--- INFORMATION ---
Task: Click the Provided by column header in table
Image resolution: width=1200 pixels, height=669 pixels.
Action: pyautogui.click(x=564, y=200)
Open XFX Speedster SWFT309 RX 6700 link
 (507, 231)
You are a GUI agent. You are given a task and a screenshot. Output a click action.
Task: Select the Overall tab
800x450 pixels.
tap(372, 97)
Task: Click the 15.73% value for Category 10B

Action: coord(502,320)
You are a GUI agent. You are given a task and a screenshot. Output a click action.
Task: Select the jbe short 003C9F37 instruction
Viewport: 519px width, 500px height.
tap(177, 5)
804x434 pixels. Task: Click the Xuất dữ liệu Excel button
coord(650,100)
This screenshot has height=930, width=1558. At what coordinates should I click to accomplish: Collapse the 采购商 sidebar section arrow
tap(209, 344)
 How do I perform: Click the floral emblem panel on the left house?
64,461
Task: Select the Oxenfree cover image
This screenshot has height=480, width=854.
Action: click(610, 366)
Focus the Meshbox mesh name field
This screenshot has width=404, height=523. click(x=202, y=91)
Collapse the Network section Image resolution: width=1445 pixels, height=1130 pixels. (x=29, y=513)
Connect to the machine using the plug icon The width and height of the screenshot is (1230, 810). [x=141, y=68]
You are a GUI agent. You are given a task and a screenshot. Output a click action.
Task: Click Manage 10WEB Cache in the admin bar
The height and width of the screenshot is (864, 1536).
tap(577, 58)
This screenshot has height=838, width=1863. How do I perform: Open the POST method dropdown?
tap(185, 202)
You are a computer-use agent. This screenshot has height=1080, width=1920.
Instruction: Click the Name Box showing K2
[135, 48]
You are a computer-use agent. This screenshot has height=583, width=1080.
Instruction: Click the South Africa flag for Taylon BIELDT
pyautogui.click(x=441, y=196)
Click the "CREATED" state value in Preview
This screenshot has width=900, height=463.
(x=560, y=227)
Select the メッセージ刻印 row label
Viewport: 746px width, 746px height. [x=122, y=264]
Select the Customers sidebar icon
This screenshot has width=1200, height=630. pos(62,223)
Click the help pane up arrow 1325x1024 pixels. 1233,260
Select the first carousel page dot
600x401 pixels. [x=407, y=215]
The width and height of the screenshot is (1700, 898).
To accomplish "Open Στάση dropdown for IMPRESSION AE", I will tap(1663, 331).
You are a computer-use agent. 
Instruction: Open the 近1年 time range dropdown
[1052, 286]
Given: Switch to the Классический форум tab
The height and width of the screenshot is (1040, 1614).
---
◆ WHAT YOU WILL DO: Once you have read the entries above, copy them out exactly as they were given.

◆ COMPLETED EXERCISE:
Task: Click the Provided by column header in table
Image resolution: width=1200 pixels, height=669 pixels.
Action: pyautogui.click(x=564, y=200)
Open XFX Speedster SWFT309 RX 6700 link
 (507, 231)
You are a GUI agent. You are given a task and a screenshot. Output a click action.
Task: Select the Overall tab
800x450 pixels.
tap(372, 97)
Task: Click the 15.73% value for Category 10B

Action: coord(502,320)
You are a GUI agent. You are given a task and a screenshot. Output a click action.
Task: Select the jbe short 003C9F37 instruction
Viewport: 519px width, 500px height.
tap(177, 5)
804x434 pixels. Task: Click the Xuất dữ liệu Excel button
coord(650,100)
This screenshot has height=930, width=1558. At what coordinates should I click to accomplish: Collapse the 采购商 sidebar section arrow
tap(209, 344)
 How do I perform: Click the floral emblem panel on the left house?
64,461
Task: Select the Oxenfree cover image
This screenshot has height=480, width=854.
Action: click(610, 366)
Focus the Meshbox mesh name field
This screenshot has width=404, height=523. click(x=202, y=91)
Collapse the Network section Image resolution: width=1445 pixels, height=1130 pixels. (x=29, y=513)
Connect to the machine using the plug icon The width and height of the screenshot is (1230, 810). [x=141, y=68]
You are a GUI agent. You are given a task and a screenshot. Output a click action.
Task: Click Manage 10WEB Cache in the admin bar
The height and width of the screenshot is (864, 1536).
tap(577, 58)
This screenshot has height=838, width=1863. How do I perform: Open the POST method dropdown?
tap(185, 202)
You are a computer-use agent. This screenshot has height=1080, width=1920.
Instruction: Click the Name Box showing K2
[135, 48]
You are a computer-use agent. This screenshot has height=583, width=1080.
Instruction: Click the South Africa flag for Taylon BIELDT
pyautogui.click(x=441, y=196)
Click the "CREATED" state value in Preview
This screenshot has width=900, height=463.
(x=560, y=227)
Select the メッセージ刻印 row label
Viewport: 746px width, 746px height. [x=122, y=264]
Select the Customers sidebar icon
This screenshot has width=1200, height=630. pos(62,223)
Click the help pane up arrow 1325x1024 pixels. 1233,260
Select the first carousel page dot
600x401 pixels. [x=407, y=215]
The width and height of the screenshot is (1700, 898).
To accomplish "Open Στάση dropdown for IMPRESSION AE", I will tap(1663, 331).
You are a computer-use agent. 
Instruction: Open the 近1年 time range dropdown
[1052, 286]
Given: Switch to the Классический форум tab
The height and width of the screenshot is (1040, 1614).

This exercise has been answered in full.